§ Trecho
■ ■ ■

Colombiano da aldeia
de Aracataca, na costa caribenha, nasceu em 6 de março de 1928. Gabo, como era chamado por amigos e
parentes desde a infância, interessou-se pelo mundo da fantasia, pois foi
criado por seu avô, veterano da guerra civil, que narrava-lhe suas
aventuras militares e pela avó, que relatava-lhe fábulas e lendas que
transmitiam sua visão supersticiosa e mágica da realidade.
Encontra-se aí o
cerne e o berço de sua escrita “simples e
simultaneamente deslumbrada, recorrendo aos grandes temas sociais, sem dúvida,
mas envolvendo as realidades descritas numa auréola de sonhos, crenças e
rituais lendários que bem podem estar na origem de uma nova mitologia
literária”.
A este estilo,
deu-se o nome de Realismo Fantástico ou Realismo Mágico. Apropriado nos contos
e romances onde o verossímil se nivela ao inverossímil numa completa coerência
narrativa, mas acho que não se pode classificar uma obra tão extensa e
diversificada sem incorrer no erro da
simplificação que só desmerece esse que é um dos autores mais importantes e
premiados do mundo, inclusive com o Prêmio Nobel de Literatura de 1982.

■ ■ ■

§ Amostra dos dados
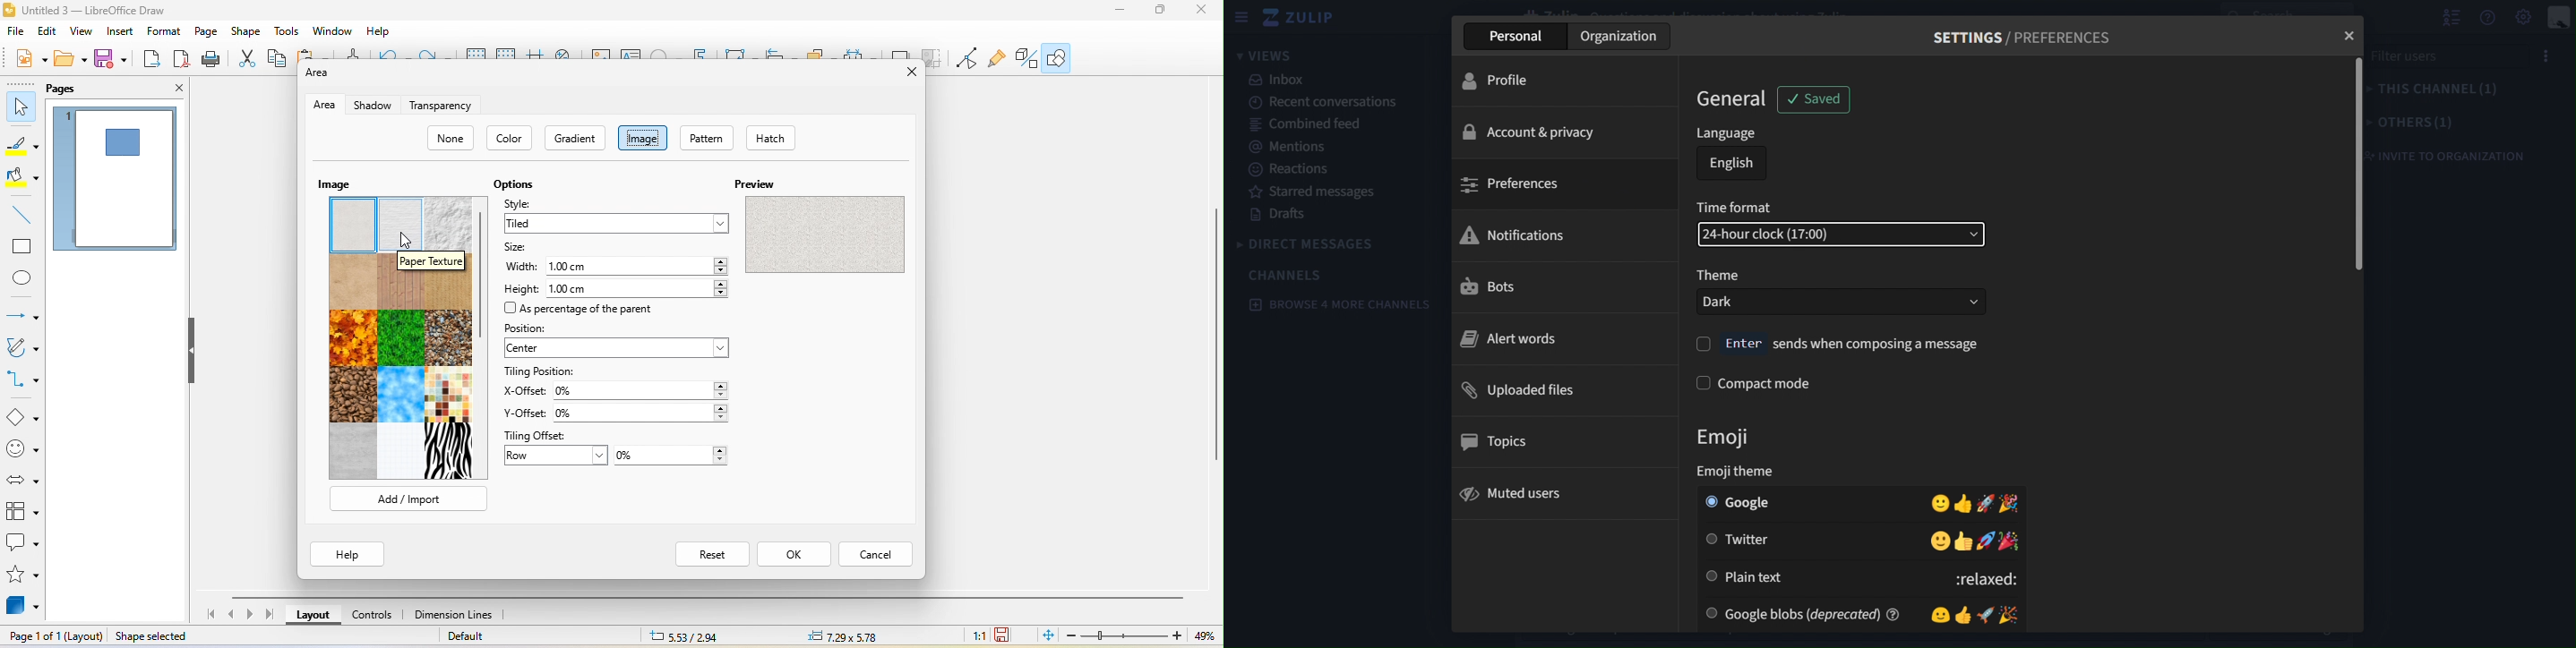  I want to click on area, so click(322, 74).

■ ■ ■

§ Tarefa proposta
Prossiga com o trecho sobre Gabo, por favor, começando logo depois da frase que menciona o Prêmio Nobel de Literatura de 1982.

§ Resultado
Sua ligação com seu
tempo e com sua identidade latino-americana fez com que ele não se rendesse
somente às obras ficcionais. Consagrou-se na carreira jornalística ao ingressar
inicialmente na redação de “El Espectador”, onde se tornou o primeiro crítico
de cinema do jornalismo colombiano e depois um brilhante cronista, repórter e
roteirista de cinema. Foi um ativista político e teve participação
significativa na história de seu país e na revolução cubana, de quem se tornou
o principal defensor intelectual.
Viveu na Venezuela,
França, Estados Unidos e, finalmente, México, já casado e com dois filhos.
Em 1967, depois de
publicar vários contos e seu primeiro livro de ficção “Ninguém escreve ao
coronel”, isolou-se durante dezoito meses (escrevendo diariamente durante mais
de oito horas) para se dedicar a um projeto que cultivou em sua mente durante
mais de dez anos: o belíssimo “Cem anos de solidão”.
Para mim, lê-lo foi
uma descoberta imensurável. Deslumbrei-me com o ambiente mágico da aldeia de
Macondo e com seus personagens desconcertantes. A partir daí, nada de sua obra
me escapou e apreciá-la foi continuamente uma inspiração e uma provocação aos
sentidos. Penso mesmo que sua prosa é de tal delicadeza e sensibilidade que
devemos relê-la à medida que amadurecemos. Vamos desvendando-a aos poucos. Como
a poesia.
Gabriel García Márquez
ainda escrevia até 2009, quando circulou a notícia de que sofria de leve
demência e consequente perda da memória, o que o forçou a se aposentar. Após
isso, várias notas sobre sua morte e até uma “Carta de despedida” foram
divulgadas através dos veículos de comunicação, todas desmentidas pela família.
Ainda não encontrei alguma informação realmente confirmada e prefiro assim.
Lembro-me de ter lido, em alguma ocasião, que quando o amigo Carlos Fuentes deu-lhe a notícia da morte de Julio Cortázar, também um amigo e fabuloso escritor, García
Márquez disse: “Não acredite em tudo que lê nos jornais”.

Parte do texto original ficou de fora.